WHAT IS REQUIRED: Would you print each of the entries below precisely as given?

---- RECORDS SHOWN

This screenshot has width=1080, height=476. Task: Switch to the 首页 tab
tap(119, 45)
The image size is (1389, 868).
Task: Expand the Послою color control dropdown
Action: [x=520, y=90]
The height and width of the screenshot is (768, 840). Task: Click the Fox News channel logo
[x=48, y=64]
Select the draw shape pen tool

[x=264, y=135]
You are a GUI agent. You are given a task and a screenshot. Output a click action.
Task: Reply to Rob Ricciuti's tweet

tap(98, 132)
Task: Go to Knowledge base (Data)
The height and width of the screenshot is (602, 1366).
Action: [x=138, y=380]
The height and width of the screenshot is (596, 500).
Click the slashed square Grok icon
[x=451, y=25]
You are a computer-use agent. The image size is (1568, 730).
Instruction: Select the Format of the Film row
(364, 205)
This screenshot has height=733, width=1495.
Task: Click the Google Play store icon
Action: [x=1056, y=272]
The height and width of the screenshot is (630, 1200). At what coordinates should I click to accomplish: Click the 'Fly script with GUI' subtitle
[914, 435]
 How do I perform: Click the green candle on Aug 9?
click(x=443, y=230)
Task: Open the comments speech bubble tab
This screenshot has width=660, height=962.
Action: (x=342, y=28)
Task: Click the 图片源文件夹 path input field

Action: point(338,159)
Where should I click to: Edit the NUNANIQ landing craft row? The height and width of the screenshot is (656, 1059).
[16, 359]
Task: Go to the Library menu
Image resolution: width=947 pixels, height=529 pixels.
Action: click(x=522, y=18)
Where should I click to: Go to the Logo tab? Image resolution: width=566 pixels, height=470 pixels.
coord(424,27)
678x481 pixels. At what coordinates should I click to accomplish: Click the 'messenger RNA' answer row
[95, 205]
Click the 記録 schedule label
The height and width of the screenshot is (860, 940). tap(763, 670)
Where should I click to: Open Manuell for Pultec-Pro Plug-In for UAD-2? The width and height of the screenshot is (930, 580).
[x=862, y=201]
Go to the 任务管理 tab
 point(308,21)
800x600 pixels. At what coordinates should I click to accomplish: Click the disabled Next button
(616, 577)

--------

WORKED SOLUTION:
This screenshot has width=1080, height=476. Task: Switch to the 首页 tab
tap(119, 45)
The image size is (1389, 868).
Task: Expand the Послою color control dropdown
Action: [x=520, y=90]
The height and width of the screenshot is (768, 840). Task: Click the Fox News channel logo
[x=48, y=64]
Select the draw shape pen tool

[x=264, y=135]
You are a GUI agent. You are given a task and a screenshot. Output a click action.
Task: Reply to Rob Ricciuti's tweet

tap(98, 132)
Task: Go to Knowledge base (Data)
The height and width of the screenshot is (602, 1366).
Action: [x=138, y=380]
The height and width of the screenshot is (596, 500).
Click the slashed square Grok icon
[x=451, y=25]
You are a computer-use agent. The image size is (1568, 730).
Instruction: Select the Format of the Film row
(364, 205)
This screenshot has height=733, width=1495.
Task: Click the Google Play store icon
Action: [x=1056, y=272]
The height and width of the screenshot is (630, 1200). At what coordinates should I click to accomplish: Click the 'Fly script with GUI' subtitle
[914, 435]
 How do I perform: Click the green candle on Aug 9?
click(x=443, y=230)
Task: Open the comments speech bubble tab
This screenshot has width=660, height=962.
Action: (x=342, y=28)
Task: Click the 图片源文件夹 path input field

Action: point(338,159)
Where should I click to: Edit the NUNANIQ landing craft row? The height and width of the screenshot is (656, 1059).
[16, 359]
Task: Go to the Library menu
Image resolution: width=947 pixels, height=529 pixels.
Action: click(x=522, y=18)
Where should I click to: Go to the Logo tab? Image resolution: width=566 pixels, height=470 pixels.
coord(424,27)
678x481 pixels. At what coordinates should I click to accomplish: Click the 'messenger RNA' answer row
[95, 205]
Click the 記録 schedule label
The height and width of the screenshot is (860, 940). tap(763, 670)
Where should I click to: Open Manuell for Pultec-Pro Plug-In for UAD-2? The width and height of the screenshot is (930, 580).
[x=862, y=201]
Go to the 任务管理 tab
 point(308,21)
800x600 pixels. At what coordinates should I click to accomplish: Click the disabled Next button
(616, 577)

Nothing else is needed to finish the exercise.